Closed AdrianP- closed 7 years ago
@AdrianP- , State shape is unrelated to frequency of agent taking action. It is just time-embedding dimension, like frame-stacking in atari domain, meant to help with solving temporal-dependant POMDP. Shape (1,4) means one candle, shape (10,4) - ten last candles as an observation.
There is another control for agent exactly telling how many observations to skip until taking another action (in-between assumed to be hold
). I's described in source code, line 159 in btgym/btgym/backtrader.py
:
skip_frame=None,
# Number of environment steps to skip before returning next response,
# e.g. if set to 10 -- agent will interact with environment every 10th episode step;
# Every other step agent's action is assumed to be 'hold'.

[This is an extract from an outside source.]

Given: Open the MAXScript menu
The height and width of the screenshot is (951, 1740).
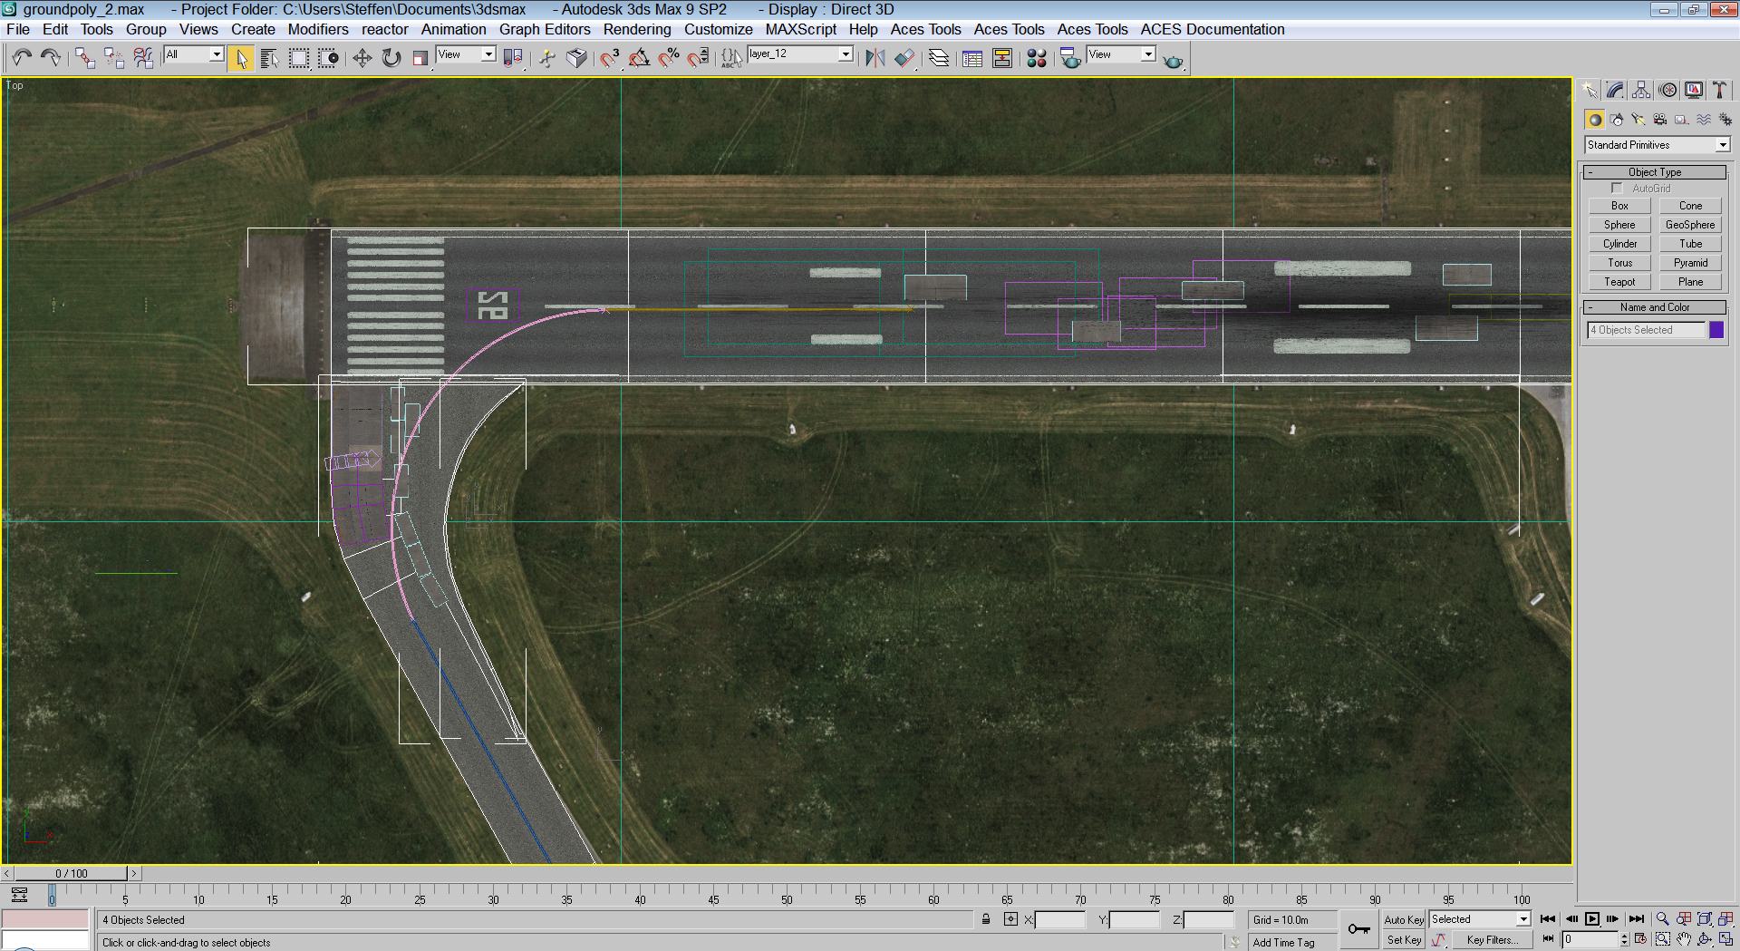Looking at the screenshot, I should (x=801, y=29).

# Note: INFO part of environment response is a list of all skipped frame's info's,
# i.e. [info[-9], info[-8], ..., info[0].
)
It should be in documentation, but I just don't have time to write it properly. I'll try to fix it as soon as I can.
btgym/examples/setting_up_environment_full.ipynb
has an exampe with skipped-frames.
Sorry, I explained wrong. I get your point but,as far as my knowledge, the new observations that you get each step should be only one. That is the strategy on OpenAI baseline, because every new action save in a ReplayBuffer.
Nevertheless, the patch is trivial, so I'm going to do for my version :)
Ok!
If you think in algo-trader terms, the normal is taking an action every time that you get a new candle, so the Agent should do the same. But btgym isn't prepared for state_shape=(1, 4) There is a reason for that?